Building a Register VM Interpreter - Part 4: Bytecode and Chunk

This guide is about building a register-based VM interpreter from scratch. This part will define set of instructions and build Chunks in VM.

Posted Mar 28, 2026

By Theodore Cooper

18 min read

Building a Register VM Interpreter - Part 4: Bytecode and Chunk

In the previous part, we have built a zero-allocation Scanner capable of stripping away noise and translate raw code into a on-demand stream of lexical tokens.

However, a VM cannot execute tokens. Tokens are just grammatical hint for the compiler. To bridge this gap, the compiler must translate these tokens into a linear sequence of operations known as Bytecode.

The bytecode is the machine code for the imaginary CPU. Designing a instruction set is one of the most critical architectural decision in the entire interpreter. This part will define set of instructions and build Chunk, the data structure responsible for holding the compiled bytecode in VM.

The Register-Based Instruction

As discussed in Part 1, the landscape of VM is generally divided into two camps: stack-based and register-based. We chose the register-based path.

In a stack-based VM, adding two numbers requires multiple distinct instructions to push oprands onto a stack and pop them off. In the register-based one, instructions operate directly on a window of virtual registers.

To make this work, our instructions need to be large enough to hold not just the operation itself, but also the indices of the registers it needs to access.

In vm/instruction.h, we define the fundamental instruction type:

        
      
typedef uint32_t Instruction;

Every single instruction in the VM is exactly 32 bits wide.

The Fixed-Width

Some VM use variable-length instructions (e.g., a 1-byte opcode followed by an optional 1-byte or 2-byte operand). While that saves memory, it significantly slows down the execution loop. The VM has to check the opcode to know how many bytes it need to complete an instruction.

This creates a severe “data dependency” at the hardware level. In a variable-length architecture (like the JVM or CPython), the host CPU cannot know the starting memory address of the next instruction until it has fully decoded the current one. This dependency breaks CPU pipelines, stalling hardware instruction prefetching and branch prediction.

By utilizing a Fixed-Width 32-bit instruction set, fetching the next instruction is as simple as bumping a C pointer by 1. It is completely predictable memory access, aligns perfectly with caches, and keeps the VM’s decoding loop incredibly fast. Because this memory access pattern is completely linear and predictable, the CPU’s hardware prefetcher can aggressively load upcoming bytecodes into the ultra-fast L1 cache before the VM’s dispatch loop actually asks for them.

The Bit Layout

Packing an operation into a single 32-bit integer requires specific bit boundaries. This VM utilizes a Little-Endian layout, which means the actual operation code is placed in the lowest 8 bits, following by the operands.

Field Positions:
   31       24 23     16 15      8 7        0
    +---------+---------+---------+---------+
    |    C    |    B    |    A    |  OpCode |
    +---------+---------+---------+---------+
Bits:  8 bits    8 bits    8 bits    8 bits

The first 8 bits (Bits 0-7) is the instruction ID itself (e.g., OP_ADD). Giving this field 8 bits means the VM can support up to 256 unique instructions, which is enough for a fully-featured scripting language.

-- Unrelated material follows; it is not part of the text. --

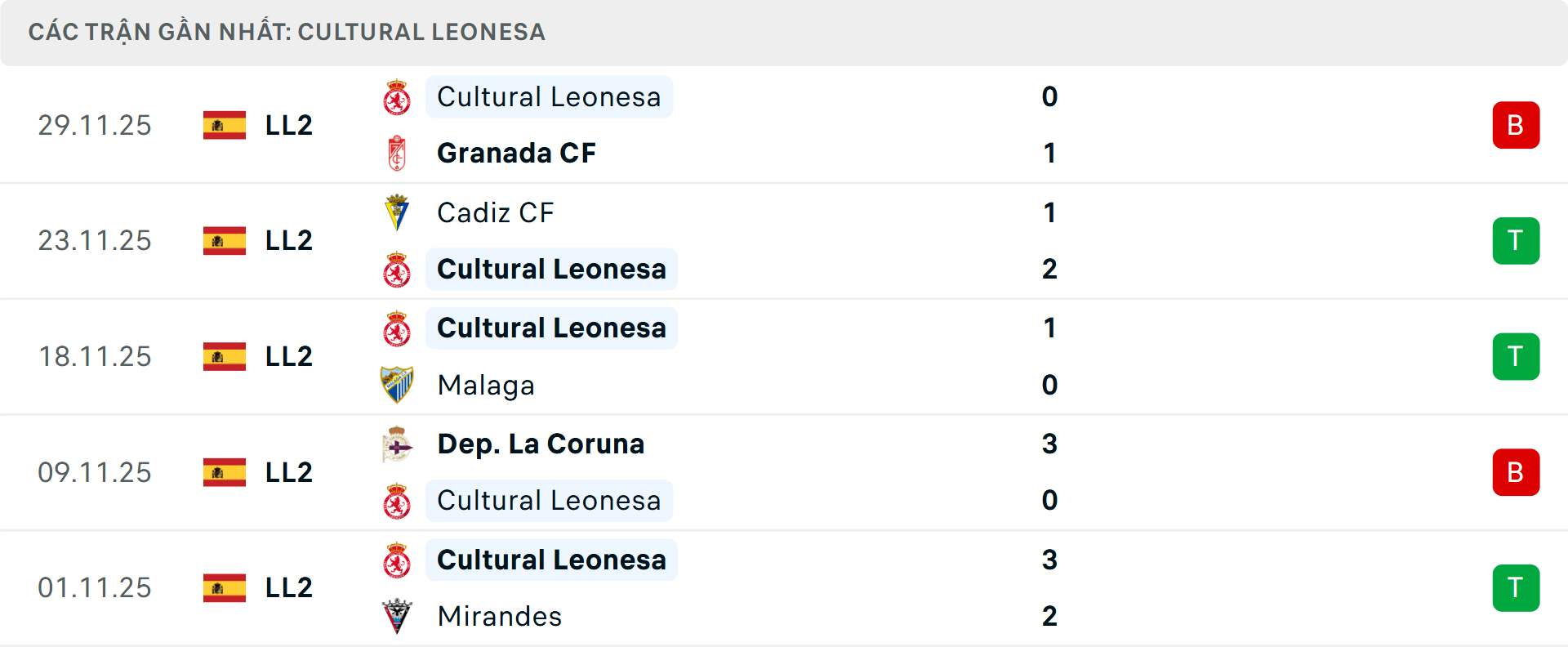Select the Mirandes team badge
Viewport: 1568px width, 647px height.
click(x=398, y=617)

The 24 bits left is for registers:

The 8-bit width makes a single function access up to 256 local registers at any given time. This layout ensures that VM can instantly decode and execute.

Instruction Patterns

While every instruction is strictly 32 bits and has 8 bits of OpCode at the buttom, the remaining 24 bits can be seperated in different ways depending on what the operation requires. As not every operation needs three distinct registers,. Some operations need large constants, while others need to jump across bytecodes.

We can define several dinstinct parsing patterns in vm/instructions.h to handle these varying requirements.

iABC

The iABCis a standard one of the VM. It divides the 24 bits evenly into three 8-bit fields: A, B and C.

        
      
|    C (8 bits)   |    B (8 bits)   |    A (8 bits)   | OpCode (8 bits) |

Take the addition instruction as an example (OP_ADD). If the compiler encounters the code x = a + b, it will generate an iABC instruction that essentially expresses: OP_ADD R(A), R(B), R(C). The VM reads this, fetches the values from register B and register C, adds them, and stores the result into register A.

Since B and C has a width of 8 bits, they can hold a values from 0 to 255. This is enough for local variables in a call frame. But what if the a is not a local variable, but a constant?

In some architectures (like standard Lua), they use 9-bit fields where the highest bit acts as a flag (e.g., 1 means query the constant pool, 0 means locate the register). However, in this project, VM uses strictly 8-bit fields, leaving zero room for flag bits.

We can solve this problem by shifting the semantic responsibility entirely to the OpCode design. For example, an instruction like OP_ADD strictly and blindly assumes that its operands are registers. The VM’s execution loop does not waste cycles doing bit-testing or conditional branching to figure out what an operand is. It just directly fetch registers.

But what if a constant is located at a index over 255 in the chunks’s constant array? The constant pool for a large script could easily exceed 256 items. An 8-bit field physically cannot hold the index.

iABx

To solve the limitation of 8-bit fields, some register-based VM introduced the iABx format. When an instruction requires a much larger range, we can merge the B and C together.

        
      
|           Bx (16 bits)            |    A (8 bits)   | OpCode (8 bits) |

Now we have a 16-bit unsigned integer field known as Bx. Instead of a maximum value of 255, the Bx field can address up to 65535 slots (MAX_ARG_BX).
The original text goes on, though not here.